HTTP API (Day 18): FastAPI server with GET /personas, POST /chat (text→text), POST /speak (text→WAV). Personality differentiation confirmed in testing — Claudia and Aria respond to the same prompt in measurably different styles.
Conversation sessions + SSE (Day 19): POST /session creates stateful UUID sessions with full multi-turn history. POST /chat/stream streams tokens as Server-Sent Events in real time. Backward compatible — stateless /chat unchanged.
WebSocket channel (Day 20): Persistent bidirectional WS /ws/chat endpoint with per-connection session history, real-time token streaming, ping/pong keep-alive, switch_persona and reset commands.
Web UI (Day 21): Self-contained dark-theme chat interface served at /. Features: persona switcher (loaded from API), real-time token streaming with blinking cursor, thinking indicator, latency badge per message, named session sidebar (create/switch/clear), auto-reconnect on disconnect. Also resolved all 10 previously-failing VAD tests by installing silero-vad 6.2.1.
Why It Matters
Running a neural audio codec on-device enables applications cloud systems can't:
Privacy-first voice AI: Conversations never leave the device. No audio uploaded, no transcripts logged. Relevant for clinical environments, legal work, anything where the conversation itself is sensitive.
Offline-capable: Works on planes, in air-gapped networks, anywhere without connectivity.
Ultra-low latency: No cloud round-trips. The codec alone processes audio at 47.6× real-time. End-to-end first-audio latency is under 400ms in streaming mode.

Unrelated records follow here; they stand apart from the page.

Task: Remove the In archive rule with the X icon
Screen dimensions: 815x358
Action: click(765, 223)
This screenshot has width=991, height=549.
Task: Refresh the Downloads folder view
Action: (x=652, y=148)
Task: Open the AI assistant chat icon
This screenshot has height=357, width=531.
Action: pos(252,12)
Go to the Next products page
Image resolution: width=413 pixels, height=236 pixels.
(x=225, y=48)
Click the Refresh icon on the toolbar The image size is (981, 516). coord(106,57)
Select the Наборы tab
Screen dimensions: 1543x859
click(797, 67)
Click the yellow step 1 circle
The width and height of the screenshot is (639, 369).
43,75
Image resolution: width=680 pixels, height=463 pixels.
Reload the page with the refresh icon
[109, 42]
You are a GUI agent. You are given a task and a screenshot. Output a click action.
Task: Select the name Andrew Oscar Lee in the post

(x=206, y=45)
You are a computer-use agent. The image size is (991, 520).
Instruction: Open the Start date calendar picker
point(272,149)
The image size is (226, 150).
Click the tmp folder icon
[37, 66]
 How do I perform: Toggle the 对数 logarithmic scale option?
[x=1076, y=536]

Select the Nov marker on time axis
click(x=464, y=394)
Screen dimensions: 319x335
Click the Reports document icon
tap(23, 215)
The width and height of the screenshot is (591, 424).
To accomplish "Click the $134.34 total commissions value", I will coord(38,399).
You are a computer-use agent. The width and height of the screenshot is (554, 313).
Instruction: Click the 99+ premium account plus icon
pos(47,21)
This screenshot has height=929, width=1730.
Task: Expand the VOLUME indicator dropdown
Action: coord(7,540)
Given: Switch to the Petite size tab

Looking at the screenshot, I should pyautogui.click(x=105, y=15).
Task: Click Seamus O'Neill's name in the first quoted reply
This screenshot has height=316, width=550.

Composable with local LLMs: The same llama3.2:1b running locally can be swapped for any Ollama model. The persona system makes it easy to tune personality and style per use case.
Current Status
| Component | Status | Latency |
|---|---|---|
| Mimi codec in MLX | ✅ Complete | 2.7ms round-trip |
| Weight loading from PyTorch | ✅ Complete | — |
| PyTorch reference validation | ✅ Complete | 3.98 dB SNR |
| faster-whisper ASR | ✅ Complete | 172ms |
| Piper TTS synthesis | ✅ Complete | 69ms warm |
| Real-time push-to-talk | ✅ Complete | <2s warm latency |
| Streaming LM→TTS pipeline | ✅ Complete | 216–357ms first audio |
| Persona system (3 personas) | ✅ Complete | — |
| HTTP API (FastAPI) | ✅ Complete | — |
| WebSocket full-duplex channel | ✅ Complete | — |
| Browser chat UI | ✅ Complete | — |
| Native Moshi LM integration | 🔄 In progress | — |
| Voice cloning | ⬜ Planned | — |
The stack runs entirely on an M4 Max Mac Studio. No API keys. No network calls. No data leaving the machine.